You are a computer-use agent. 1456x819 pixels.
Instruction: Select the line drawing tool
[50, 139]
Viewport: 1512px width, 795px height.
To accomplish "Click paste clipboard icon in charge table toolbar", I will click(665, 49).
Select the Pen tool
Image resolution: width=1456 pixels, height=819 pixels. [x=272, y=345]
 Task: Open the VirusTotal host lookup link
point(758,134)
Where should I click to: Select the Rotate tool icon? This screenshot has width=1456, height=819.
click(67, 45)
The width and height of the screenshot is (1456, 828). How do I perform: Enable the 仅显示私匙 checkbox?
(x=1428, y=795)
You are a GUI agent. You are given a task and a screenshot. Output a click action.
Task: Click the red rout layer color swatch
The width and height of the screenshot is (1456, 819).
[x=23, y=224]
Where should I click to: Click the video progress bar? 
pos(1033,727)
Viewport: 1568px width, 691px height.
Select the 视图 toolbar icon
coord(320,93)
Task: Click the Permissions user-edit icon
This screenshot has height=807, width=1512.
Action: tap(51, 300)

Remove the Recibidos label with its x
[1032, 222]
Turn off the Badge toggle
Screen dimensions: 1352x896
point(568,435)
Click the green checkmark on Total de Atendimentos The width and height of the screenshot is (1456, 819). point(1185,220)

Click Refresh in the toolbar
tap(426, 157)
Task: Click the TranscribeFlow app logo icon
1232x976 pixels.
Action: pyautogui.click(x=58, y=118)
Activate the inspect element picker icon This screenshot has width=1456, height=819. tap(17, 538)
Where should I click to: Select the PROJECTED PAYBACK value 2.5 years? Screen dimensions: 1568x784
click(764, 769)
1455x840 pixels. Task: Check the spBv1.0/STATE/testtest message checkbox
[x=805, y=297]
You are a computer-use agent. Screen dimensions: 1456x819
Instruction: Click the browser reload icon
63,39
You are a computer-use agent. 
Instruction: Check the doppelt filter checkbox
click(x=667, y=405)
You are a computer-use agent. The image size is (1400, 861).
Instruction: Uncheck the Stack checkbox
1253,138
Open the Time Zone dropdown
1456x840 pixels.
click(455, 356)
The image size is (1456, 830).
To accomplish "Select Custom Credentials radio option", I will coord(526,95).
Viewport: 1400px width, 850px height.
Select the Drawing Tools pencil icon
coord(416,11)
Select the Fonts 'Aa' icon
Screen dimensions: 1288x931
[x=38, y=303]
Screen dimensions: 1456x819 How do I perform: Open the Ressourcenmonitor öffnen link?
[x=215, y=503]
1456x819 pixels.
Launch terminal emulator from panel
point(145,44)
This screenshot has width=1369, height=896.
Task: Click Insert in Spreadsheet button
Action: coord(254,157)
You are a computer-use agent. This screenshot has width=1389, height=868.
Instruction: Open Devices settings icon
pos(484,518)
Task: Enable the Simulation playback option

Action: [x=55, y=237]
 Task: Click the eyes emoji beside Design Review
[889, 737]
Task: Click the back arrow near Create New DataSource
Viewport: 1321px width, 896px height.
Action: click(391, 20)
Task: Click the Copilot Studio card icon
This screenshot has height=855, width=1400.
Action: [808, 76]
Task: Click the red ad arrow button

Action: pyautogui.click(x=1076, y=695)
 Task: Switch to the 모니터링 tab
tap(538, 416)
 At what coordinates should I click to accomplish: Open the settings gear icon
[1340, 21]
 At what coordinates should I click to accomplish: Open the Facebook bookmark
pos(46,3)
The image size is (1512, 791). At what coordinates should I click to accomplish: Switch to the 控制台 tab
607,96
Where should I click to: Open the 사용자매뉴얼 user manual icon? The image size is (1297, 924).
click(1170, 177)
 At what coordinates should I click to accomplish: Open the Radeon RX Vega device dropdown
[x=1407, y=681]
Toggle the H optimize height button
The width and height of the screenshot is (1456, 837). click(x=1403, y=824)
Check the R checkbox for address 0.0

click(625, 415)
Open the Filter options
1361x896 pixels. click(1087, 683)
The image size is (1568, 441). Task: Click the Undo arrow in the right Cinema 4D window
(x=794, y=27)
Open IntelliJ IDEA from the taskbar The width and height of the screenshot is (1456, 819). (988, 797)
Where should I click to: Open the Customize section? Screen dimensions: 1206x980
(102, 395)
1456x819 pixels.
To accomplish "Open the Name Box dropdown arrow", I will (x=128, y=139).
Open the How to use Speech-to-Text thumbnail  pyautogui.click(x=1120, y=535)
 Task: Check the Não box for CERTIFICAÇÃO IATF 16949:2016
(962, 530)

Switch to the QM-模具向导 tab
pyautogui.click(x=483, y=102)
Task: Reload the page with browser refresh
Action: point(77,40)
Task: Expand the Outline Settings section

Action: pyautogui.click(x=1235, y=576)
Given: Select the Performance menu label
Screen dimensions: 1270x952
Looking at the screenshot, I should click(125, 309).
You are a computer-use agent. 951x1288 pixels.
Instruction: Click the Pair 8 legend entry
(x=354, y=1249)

=======

> [What you will do]:
From the first line to the last, return the data exactly.

> [Your response]:
You are a computer-use agent. 1456x819 pixels.
Instruction: Select the line drawing tool
[50, 139]
Viewport: 1512px width, 795px height.
To accomplish "Click paste clipboard icon in charge table toolbar", I will click(665, 49).
Select the Pen tool
Image resolution: width=1456 pixels, height=819 pixels. [x=272, y=345]
 Task: Open the VirusTotal host lookup link
point(758,134)
Where should I click to: Select the Rotate tool icon? This screenshot has width=1456, height=819.
click(67, 45)
The width and height of the screenshot is (1456, 828). How do I perform: Enable the 仅显示私匙 checkbox?
(x=1428, y=795)
You are a GUI agent. You are given a task and a screenshot. Output a click action.
Task: Click the red rout layer color swatch
The width and height of the screenshot is (1456, 819).
[x=23, y=224]
Where should I click to: Click the video progress bar? 
pos(1033,727)
Viewport: 1568px width, 691px height.
Select the 视图 toolbar icon
coord(320,93)
Task: Click the Permissions user-edit icon
This screenshot has height=807, width=1512.
Action: tap(51, 300)

Remove the Recibidos label with its x
[1032, 222]
Turn off the Badge toggle
Screen dimensions: 1352x896
point(568,435)
Click the green checkmark on Total de Atendimentos The width and height of the screenshot is (1456, 819). point(1185,220)

Click Refresh in the toolbar
tap(426, 157)
Task: Click the TranscribeFlow app logo icon
1232x976 pixels.
Action: pyautogui.click(x=58, y=118)
Activate the inspect element picker icon This screenshot has width=1456, height=819. tap(17, 538)
Where should I click to: Select the PROJECTED PAYBACK value 2.5 years? Screen dimensions: 1568x784
click(764, 769)
1455x840 pixels. Task: Check the spBv1.0/STATE/testtest message checkbox
[x=805, y=297]
You are a computer-use agent. Screen dimensions: 1456x819
Instruction: Click the browser reload icon
63,39
You are a computer-use agent. 
Instruction: Check the doppelt filter checkbox
click(x=667, y=405)
You are a computer-use agent. The image size is (1400, 861).
Instruction: Uncheck the Stack checkbox
1253,138
Open the Time Zone dropdown
1456x840 pixels.
click(455, 356)
The image size is (1456, 830).
To accomplish "Select Custom Credentials radio option", I will coord(526,95).
Viewport: 1400px width, 850px height.
Select the Drawing Tools pencil icon
coord(416,11)
Select the Fonts 'Aa' icon
Screen dimensions: 1288x931
[x=38, y=303]
Screen dimensions: 1456x819 How do I perform: Open the Ressourcenmonitor öffnen link?
[x=215, y=503]
1456x819 pixels.
Launch terminal emulator from panel
point(145,44)
This screenshot has width=1369, height=896.
Task: Click Insert in Spreadsheet button
Action: coord(254,157)
You are a computer-use agent. This screenshot has width=1389, height=868.
Instruction: Open Devices settings icon
pos(484,518)
Task: Enable the Simulation playback option

Action: [x=55, y=237]
 Task: Click the eyes emoji beside Design Review
[889, 737]
Task: Click the back arrow near Create New DataSource
Viewport: 1321px width, 896px height.
Action: click(391, 20)
Task: Click the Copilot Studio card icon
This screenshot has height=855, width=1400.
Action: [808, 76]
Task: Click the red ad arrow button

Action: pyautogui.click(x=1076, y=695)
 Task: Switch to the 모니터링 tab
tap(538, 416)
 At what coordinates should I click to accomplish: Open the settings gear icon
[1340, 21]
 At what coordinates should I click to accomplish: Open the Facebook bookmark
pos(46,3)
The image size is (1512, 791). At what coordinates should I click to accomplish: Switch to the 控制台 tab
607,96
Where should I click to: Open the 사용자매뉴얼 user manual icon? The image size is (1297, 924).
click(1170, 177)
 At what coordinates should I click to accomplish: Open the Radeon RX Vega device dropdown
[x=1407, y=681]
Toggle the H optimize height button
The width and height of the screenshot is (1456, 837). click(x=1403, y=824)
Check the R checkbox for address 0.0

click(625, 415)
Open the Filter options
1361x896 pixels. click(1087, 683)
The image size is (1568, 441). Task: Click the Undo arrow in the right Cinema 4D window
(x=794, y=27)
Open IntelliJ IDEA from the taskbar The width and height of the screenshot is (1456, 819). (988, 797)
Where should I click to: Open the Customize section? Screen dimensions: 1206x980
(102, 395)
1456x819 pixels.
To accomplish "Open the Name Box dropdown arrow", I will (x=128, y=139).
Open the How to use Speech-to-Text thumbnail  pyautogui.click(x=1120, y=535)
 Task: Check the Não box for CERTIFICAÇÃO IATF 16949:2016
(962, 530)

Switch to the QM-模具向导 tab
pyautogui.click(x=483, y=102)
Task: Reload the page with browser refresh
Action: point(77,40)
Task: Expand the Outline Settings section

Action: pyautogui.click(x=1235, y=576)
Given: Select the Performance menu label
Screen dimensions: 1270x952
Looking at the screenshot, I should click(125, 309).
You are a computer-use agent. 951x1288 pixels.
Instruction: Click the Pair 8 legend entry
(x=354, y=1249)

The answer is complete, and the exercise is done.